The Washington State Convention & Trade Center in Seattle is buzzing today as Microsoft kicks off its second annual Business Intelligence Conference. Microsoft Business Division president Stephen Elop took the stage to speak to more than 2,500 customers and partners about end-user empowerment, self-service BI, and people-ready BI, followed by Ted Kummert, corporate vice president of the Data and Platform Storage Division at Microsoft, announced some exciting new developments for SQL Server.
|Project “Madison” runs 1 trillion row query in seconds
Project “Madison” was announced as the release of SQL Server that will be integrated with the recent DATAllegro acquisition. Project “Madison” will be capable of handling the most challenging data warehouse workloads which is key since the data warehouse is the hub of any BI solution. Today at the BI Conference, SQL Server demonstrated how capable this technology really is by using current reporting tools to perform a 1 trillion row query on a 100 TB data warehouse with results returning in seconds.

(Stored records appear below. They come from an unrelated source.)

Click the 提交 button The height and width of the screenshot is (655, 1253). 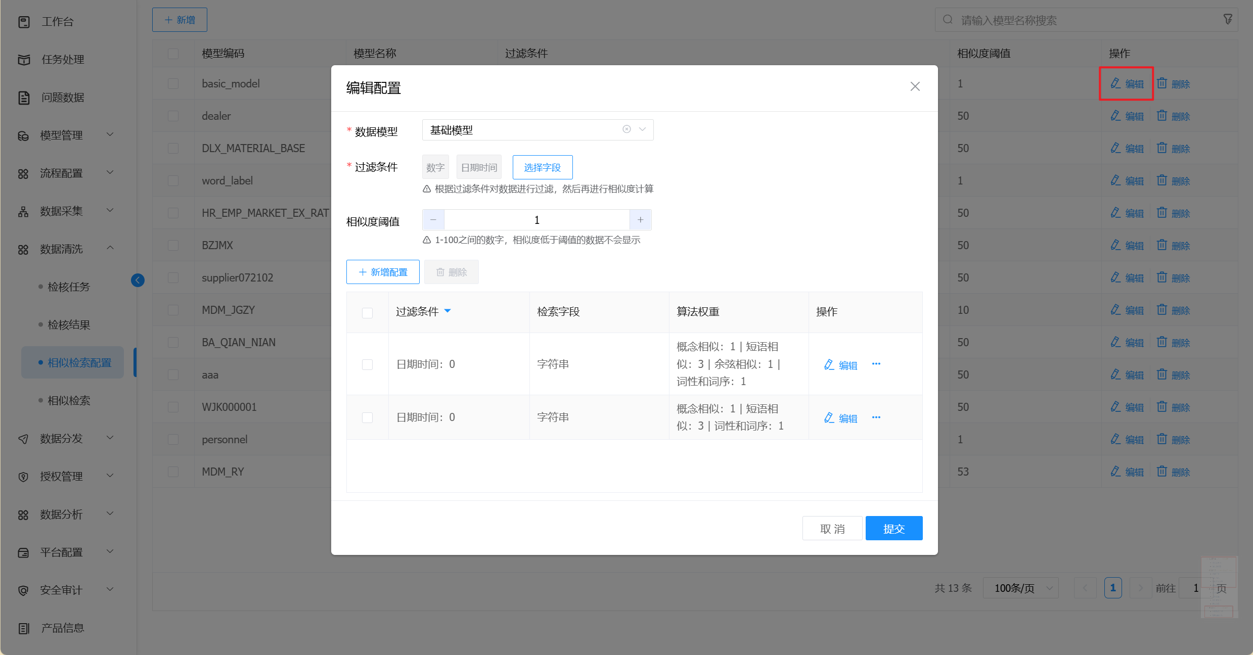click(x=893, y=528)
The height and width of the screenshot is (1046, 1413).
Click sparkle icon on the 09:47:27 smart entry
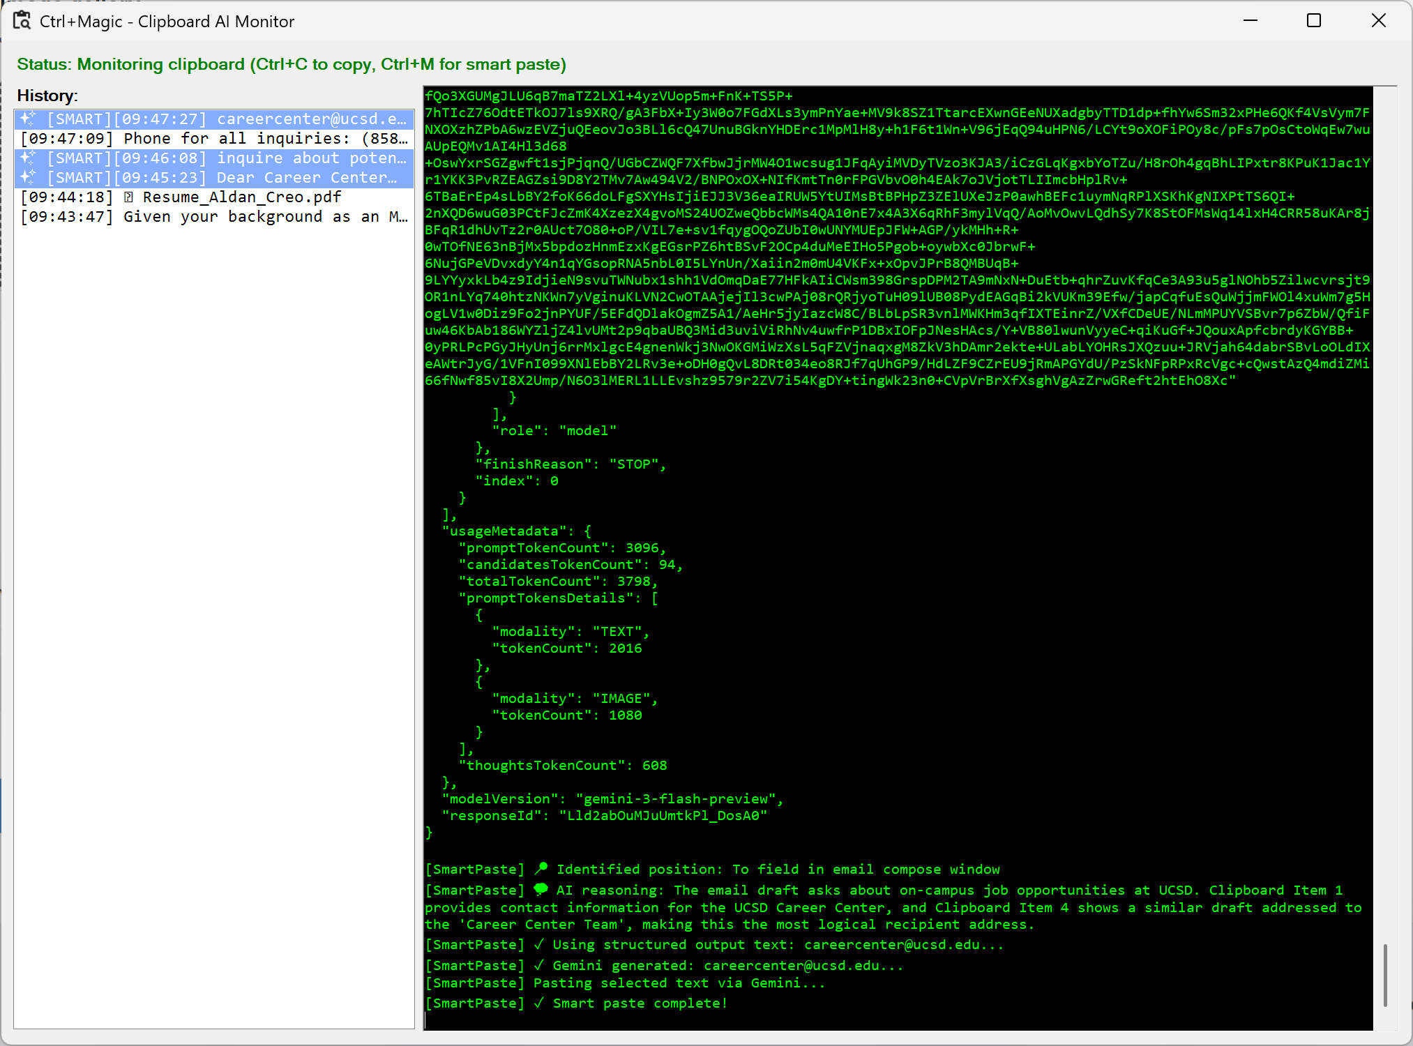[x=29, y=119]
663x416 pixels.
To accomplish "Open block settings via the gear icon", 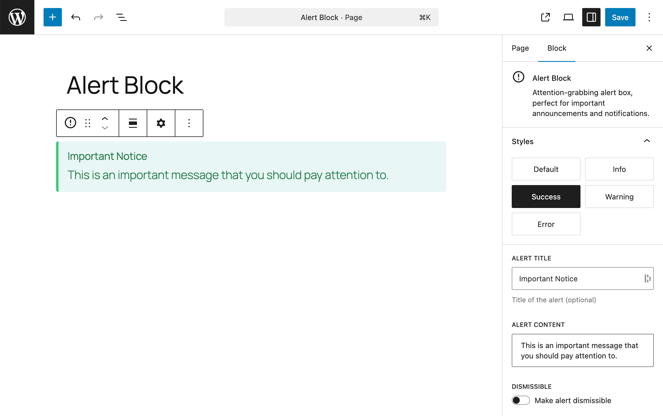I will point(161,123).
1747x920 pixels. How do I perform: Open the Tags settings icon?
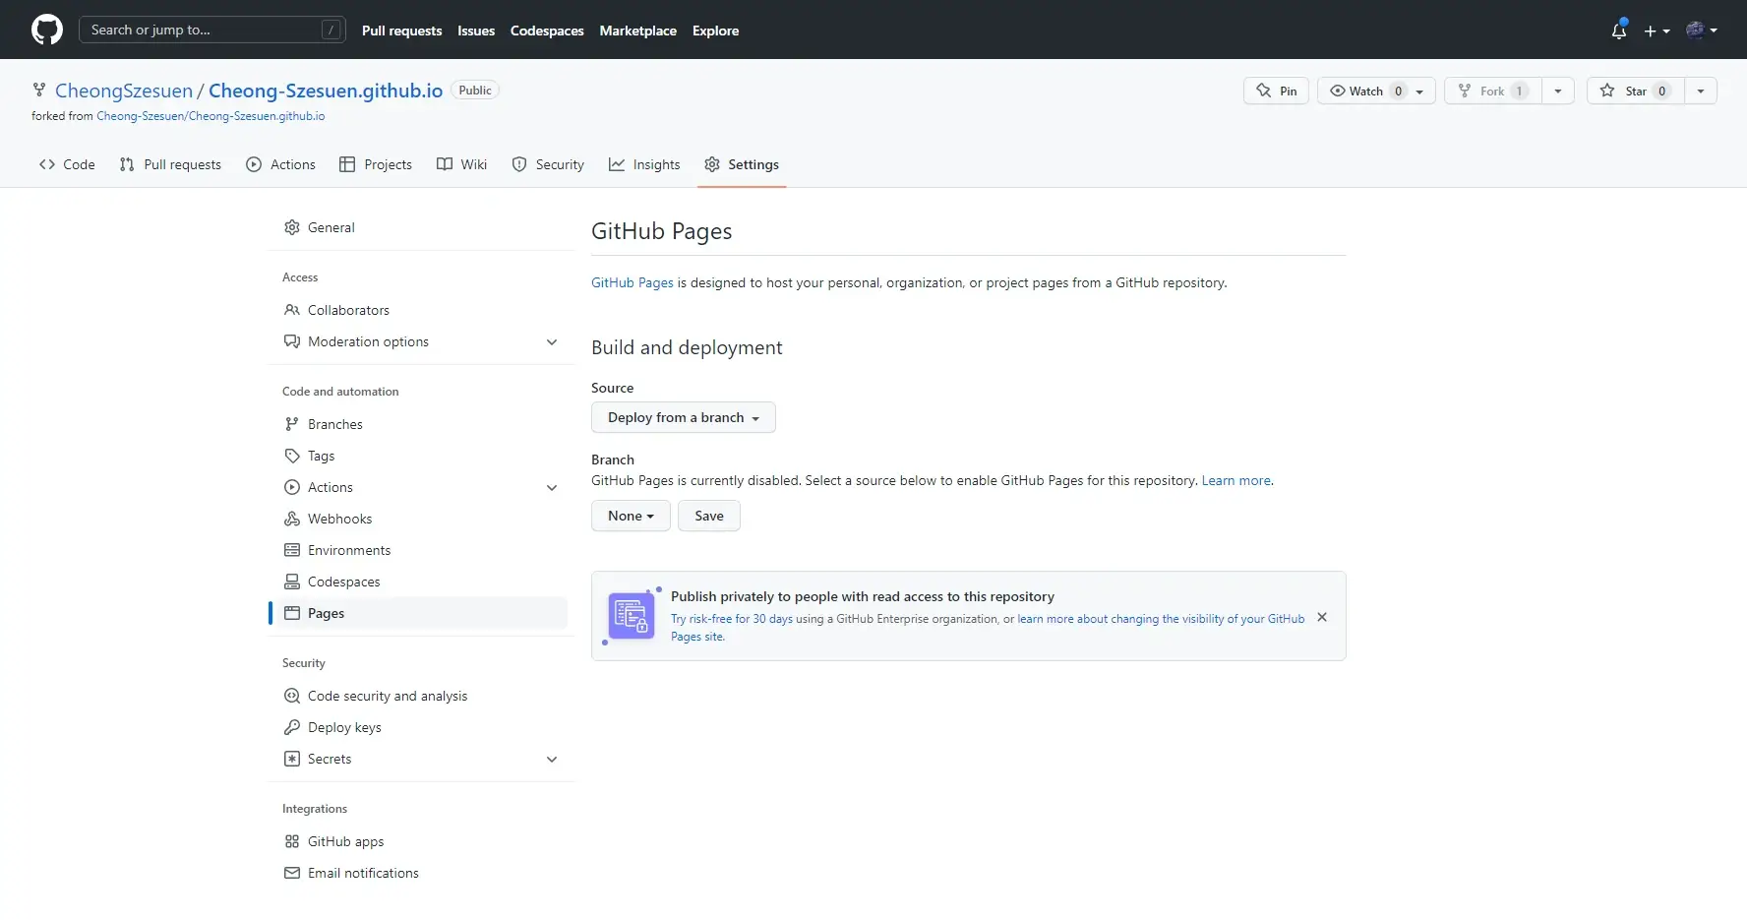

|SQL Server code-name “Kilimanjaro” announced
The next release of SQL Server code-name “Kilimanjaro” will focus on BI and end-user empowerment. As part of Kilimanjaro, project code-name “Gemini” will enable users to perform self-service analysis and intuitively build their own BI solutions by easily sharing and collaborating on personal BI results. The new capabilities will enable end users to directly access, analyze, personalize, and share data using the Excel and SharePoint with minimal dependence on IT.
|Acosta achieves 70% improvement with SQL Server 2008
Mike Chaffin, CIO of Acosta, joined Ted Kummert on stage to discuss Acosta’s efforts in upgrading its BI solutions to SQL Server 2008. Acosta provides retail sales and category management services to more than 1,000 manufacturers, including giants such as Clorox, Heinz, and Nestle. Now its clients get better data views, easier data management with table partitioning, enhanced performance with dynamic management views, and 70 percent faster aggregations.